Bei der zweiten Aufgabe muß ich ehrlich sagen, ich finde den Code gut wie er ist und wüßte nicht, was ich mit Refaktorisierung daran ändern sollte.

Für winken mit Laternenpfählen wäre ich dankbar  .


----------



## Wildcard (2. Mrz 2007)

Bei 2 sollte stattdessen eine PI Konstante verwendet werden.


----------



## SlaterB (2. Mrz 2007)

wenn man ganz lustig ist, dann auch noch eine Konstante PI2,
denn 2.0 * PI muss man ja nicht ständig ausrechenen


----------



## hgmichael (2. Mrz 2007)

Danke, an die Konstante habe ich nicht gedacht. 

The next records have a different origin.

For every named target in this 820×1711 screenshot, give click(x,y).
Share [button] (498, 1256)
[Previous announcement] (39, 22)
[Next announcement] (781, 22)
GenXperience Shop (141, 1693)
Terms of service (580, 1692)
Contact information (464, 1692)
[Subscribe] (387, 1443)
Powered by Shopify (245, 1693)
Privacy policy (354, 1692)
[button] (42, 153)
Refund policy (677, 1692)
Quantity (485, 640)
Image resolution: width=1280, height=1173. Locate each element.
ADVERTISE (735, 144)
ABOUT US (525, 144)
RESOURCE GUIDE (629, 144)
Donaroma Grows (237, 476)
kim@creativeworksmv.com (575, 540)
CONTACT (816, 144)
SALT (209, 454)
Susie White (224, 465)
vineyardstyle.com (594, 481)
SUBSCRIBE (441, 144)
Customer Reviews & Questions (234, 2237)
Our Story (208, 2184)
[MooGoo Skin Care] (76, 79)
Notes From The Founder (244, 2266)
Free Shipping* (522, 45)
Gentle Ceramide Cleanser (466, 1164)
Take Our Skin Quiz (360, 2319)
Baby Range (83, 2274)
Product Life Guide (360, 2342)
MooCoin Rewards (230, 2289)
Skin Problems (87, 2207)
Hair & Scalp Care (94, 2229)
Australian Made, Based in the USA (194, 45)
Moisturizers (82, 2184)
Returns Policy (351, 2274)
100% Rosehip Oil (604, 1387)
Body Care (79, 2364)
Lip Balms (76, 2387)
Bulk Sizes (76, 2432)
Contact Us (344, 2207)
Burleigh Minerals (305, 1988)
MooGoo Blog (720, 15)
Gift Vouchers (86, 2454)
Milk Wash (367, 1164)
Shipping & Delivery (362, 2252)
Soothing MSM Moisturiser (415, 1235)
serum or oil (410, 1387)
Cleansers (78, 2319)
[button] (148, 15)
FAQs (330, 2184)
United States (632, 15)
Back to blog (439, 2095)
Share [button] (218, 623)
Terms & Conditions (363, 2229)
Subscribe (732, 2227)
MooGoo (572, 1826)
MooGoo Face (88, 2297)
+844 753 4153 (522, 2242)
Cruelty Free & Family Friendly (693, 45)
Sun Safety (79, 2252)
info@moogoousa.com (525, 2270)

habe PI nun mit Refactor Constant geändert.

Noch jemand eine Idee für mein anderes Porblem?


----------



## gizmo (2. Mrz 2007)

Der zweite Code stimmt sowieso nicht, Berechnung von Fläche und Umfang sind vertauscht.


----------



## Wildcard (2. Mrz 2007)

Zu 1.
Damit ist wohl Gernalize declared Type gemeint.


----------



## hgmichael (2. Mrz 2007)

@gizmo, darauf habe ich gar nicht geachtet, aber jetzt wo du es sagst....

@wildcard -> paßt, danke


----------



## jupa2704 (25. Sep 2007)

@hg michael

Hallo, ich bin auh gerade bei der Lösung der Aufgabe, kannst du mir sagen ob die iene Refaktorisierung ausreichend war , oder ob es noch mehrer Möglichkeiten gegeben hat.

Vielen Dank schonmal


----------